Friday, November 18, 2022
|Photo by Focused on You, Unsplash|
Chicken meat created in a laboratory is pecking its way through approval hurdles. The Food and Drug Administration says it has completed a pre-market review of a California company’s product “and had no unresolved questions about its safety for humans to eat,” reports Kristina Peterson of The Wall Street Journal. “The lab-grown chicken from Upside Foods must still get approvals from the Agriculture Department, which oversees the meat industry, before it can be sold in the U.S.”
Bruce Friedrich, president of the Good Food Institute, a nonprofit think tank focused on expanding plant-based and cultivated meat, said, “Cultivated meat will soon be available to consumers in the U.S. who desire their favorite foods made more sustainably, with production requiring a fraction of the land and water of conventional meat when produced at scale.”
“The FDA’s statement is very significant and is a foundational step in the regulatory process,” the Alliance for Meat, Poultry and Seafood Innovation said. “We expect regulatory green lights for other meat, poultry and seafood companies in the future.”
Cultivated meat usually begins with copying stem cells taken from a live animal. Uma Valeti, chief executive of Upside Foods, described cultivated meat cells as “like a starter dough.” After being grown for about three weeks, cells are harvested and shaped into forms familiar to consumers, such as a chicken breast.

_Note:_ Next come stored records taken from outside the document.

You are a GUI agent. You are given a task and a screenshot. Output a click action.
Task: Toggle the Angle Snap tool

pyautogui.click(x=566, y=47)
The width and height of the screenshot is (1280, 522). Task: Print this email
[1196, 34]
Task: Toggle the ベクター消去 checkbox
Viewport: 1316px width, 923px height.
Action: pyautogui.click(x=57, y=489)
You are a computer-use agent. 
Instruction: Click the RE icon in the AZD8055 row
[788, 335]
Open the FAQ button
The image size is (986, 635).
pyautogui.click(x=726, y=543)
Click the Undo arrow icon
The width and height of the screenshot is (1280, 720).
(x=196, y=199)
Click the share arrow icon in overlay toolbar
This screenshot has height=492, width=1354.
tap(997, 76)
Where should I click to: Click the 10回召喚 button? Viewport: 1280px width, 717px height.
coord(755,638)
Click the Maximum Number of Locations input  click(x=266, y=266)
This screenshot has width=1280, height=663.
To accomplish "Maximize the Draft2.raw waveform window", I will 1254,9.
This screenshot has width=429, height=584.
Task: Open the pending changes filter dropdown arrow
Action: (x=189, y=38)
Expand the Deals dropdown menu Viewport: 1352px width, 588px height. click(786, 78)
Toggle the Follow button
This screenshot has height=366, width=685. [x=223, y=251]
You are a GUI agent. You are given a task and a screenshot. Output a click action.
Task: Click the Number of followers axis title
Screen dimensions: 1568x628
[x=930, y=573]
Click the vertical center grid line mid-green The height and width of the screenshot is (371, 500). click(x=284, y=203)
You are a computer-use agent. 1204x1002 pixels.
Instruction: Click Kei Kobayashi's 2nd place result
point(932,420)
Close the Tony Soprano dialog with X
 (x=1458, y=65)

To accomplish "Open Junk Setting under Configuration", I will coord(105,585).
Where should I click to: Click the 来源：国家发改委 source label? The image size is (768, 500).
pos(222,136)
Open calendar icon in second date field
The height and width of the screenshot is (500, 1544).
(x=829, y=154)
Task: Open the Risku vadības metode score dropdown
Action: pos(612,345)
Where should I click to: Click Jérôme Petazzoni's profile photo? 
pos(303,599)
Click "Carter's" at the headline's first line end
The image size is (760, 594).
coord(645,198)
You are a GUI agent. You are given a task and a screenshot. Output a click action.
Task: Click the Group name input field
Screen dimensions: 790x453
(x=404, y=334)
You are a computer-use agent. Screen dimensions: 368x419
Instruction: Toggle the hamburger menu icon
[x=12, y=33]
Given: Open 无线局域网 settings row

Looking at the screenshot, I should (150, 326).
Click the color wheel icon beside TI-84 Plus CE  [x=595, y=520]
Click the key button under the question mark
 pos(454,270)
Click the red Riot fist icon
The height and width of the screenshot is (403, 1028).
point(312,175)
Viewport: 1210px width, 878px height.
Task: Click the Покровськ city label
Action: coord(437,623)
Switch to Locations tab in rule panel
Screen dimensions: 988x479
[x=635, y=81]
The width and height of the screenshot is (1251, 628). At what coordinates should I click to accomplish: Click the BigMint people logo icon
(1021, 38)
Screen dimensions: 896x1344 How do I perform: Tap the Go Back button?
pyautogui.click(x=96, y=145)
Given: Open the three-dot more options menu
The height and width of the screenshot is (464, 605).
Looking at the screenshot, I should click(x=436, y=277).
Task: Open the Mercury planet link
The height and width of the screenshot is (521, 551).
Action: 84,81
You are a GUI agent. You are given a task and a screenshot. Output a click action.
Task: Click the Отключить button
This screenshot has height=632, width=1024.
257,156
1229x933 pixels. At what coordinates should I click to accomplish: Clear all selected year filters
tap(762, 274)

The approval comes at a time when “The livestock industry has come under increased environmental scrutiny, since cattle are a big source of methane, an especially potent greenhouse gas,” writes Peterson. “Proponents of the cultivated meat industry, who hope to overhaul a meat production system that relies on using much of the world’s cropland to feed animals, cheered the FDA action. . . . The industry still faces hurdles in scaling up production of lab grown meat and making it competitive in price compared with traditional meat.”